CNN Prediction of Future Disease Activity for Multiple Sclerosis Patients from Baseline MRI and Lesion Labels

Published in International Conference on Medical Image Computing and Computer Assisted Intervention (MICCAI) workshops, Grenada, Spain, 2018

Recommended citation: N. Mohammadi-Sepahvand, T. Hassner, D.L. Arnold and T. Arbel, CNN Prediction of Future Disease Activity for Multiple Sclerosis Patients from Baseline MRI and Lesion Labels, International Conference on Medical Image Computing and Computer Assisted Intervention (MICCAI) Workshops, Grenada, Spain, September 2018


Examples of brains for which the network prediction is successful. (top) Baseline MRI and lesion labels (red); (bottom) Year 2 MRI and lesion labels. Blue box depicts example of a new lesion. Yellow box depicts an enlarging lesion.

Abstract

New T2w and gadolineum-enhancing lesions in Magnetic Resonance Images (MRI) are indicators of new disease activity in Multiple Sclerosis (MS) patients. Predicting future disease activity could help predict the progression of the disease as well as efficacy of treatment. We introduce a convolutional neural network (CNN) framework for future MRI disease activity prediction in relapsing-remitting MS (RRMS) patients from multi-modal MR images at baseline and illustrate how the inclusion of T2w lesion labels at baseline can significantly improve prediction accuracy by drawing the attention of the network to the location of lesions. Next, we develop a segmentation network to automatically infer lesion labels when semi-manual expert lesion labels are unavailable.

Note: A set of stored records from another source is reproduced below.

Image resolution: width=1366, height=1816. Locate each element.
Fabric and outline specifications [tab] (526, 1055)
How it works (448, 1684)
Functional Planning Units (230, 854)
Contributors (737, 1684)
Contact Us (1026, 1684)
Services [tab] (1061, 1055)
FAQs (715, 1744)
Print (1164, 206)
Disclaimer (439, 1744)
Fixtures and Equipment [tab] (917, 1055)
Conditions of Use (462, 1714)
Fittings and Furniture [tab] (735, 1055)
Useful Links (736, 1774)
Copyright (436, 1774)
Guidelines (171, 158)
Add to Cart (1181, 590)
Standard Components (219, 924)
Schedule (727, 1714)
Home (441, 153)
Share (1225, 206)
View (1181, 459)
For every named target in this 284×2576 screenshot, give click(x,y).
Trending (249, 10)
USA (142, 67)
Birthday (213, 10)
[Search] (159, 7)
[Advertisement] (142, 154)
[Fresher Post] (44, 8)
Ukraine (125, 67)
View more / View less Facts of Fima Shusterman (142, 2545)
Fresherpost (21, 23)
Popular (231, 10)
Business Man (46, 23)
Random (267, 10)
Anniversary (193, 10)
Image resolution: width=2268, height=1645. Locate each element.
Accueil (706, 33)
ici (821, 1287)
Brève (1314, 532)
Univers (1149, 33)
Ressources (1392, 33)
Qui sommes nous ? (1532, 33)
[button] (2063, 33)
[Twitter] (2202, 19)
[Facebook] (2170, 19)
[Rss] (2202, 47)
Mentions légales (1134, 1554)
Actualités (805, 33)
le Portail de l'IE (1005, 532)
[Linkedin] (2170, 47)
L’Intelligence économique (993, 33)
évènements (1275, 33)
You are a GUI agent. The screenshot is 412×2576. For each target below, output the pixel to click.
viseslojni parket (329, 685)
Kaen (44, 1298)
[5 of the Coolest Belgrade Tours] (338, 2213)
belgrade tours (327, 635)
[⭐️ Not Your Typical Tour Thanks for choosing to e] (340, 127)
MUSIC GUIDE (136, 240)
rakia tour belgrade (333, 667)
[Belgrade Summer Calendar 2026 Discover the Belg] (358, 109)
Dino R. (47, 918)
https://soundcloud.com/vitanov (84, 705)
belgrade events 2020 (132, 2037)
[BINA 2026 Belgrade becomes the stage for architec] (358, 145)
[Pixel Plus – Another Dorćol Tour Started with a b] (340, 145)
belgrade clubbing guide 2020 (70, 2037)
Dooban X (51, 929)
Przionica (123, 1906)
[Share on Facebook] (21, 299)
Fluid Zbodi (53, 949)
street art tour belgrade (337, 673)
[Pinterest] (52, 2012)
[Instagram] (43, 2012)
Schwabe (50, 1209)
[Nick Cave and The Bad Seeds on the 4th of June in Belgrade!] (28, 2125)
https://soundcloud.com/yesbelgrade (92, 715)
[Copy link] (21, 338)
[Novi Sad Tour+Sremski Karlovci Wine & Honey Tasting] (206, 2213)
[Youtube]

Both prediction and segmentation networks are trained and tested on a large, proprietary, multi-center, multi-modal, clinical trial dataset consisting of 1068 patients. Testing based on a dataset of 95 patients shows that our framework reaches very high performance levels (sensitivities of 80.11% and specificities of 79.16%) when semi-manual expert labels are included as input at baseline in addition to multi-modal MRI. Even with inferred lesion labels replacing semi-manual labels, the method significantly outperforms an identical end-to-end CNN which only includes baseline multi-modal MRI.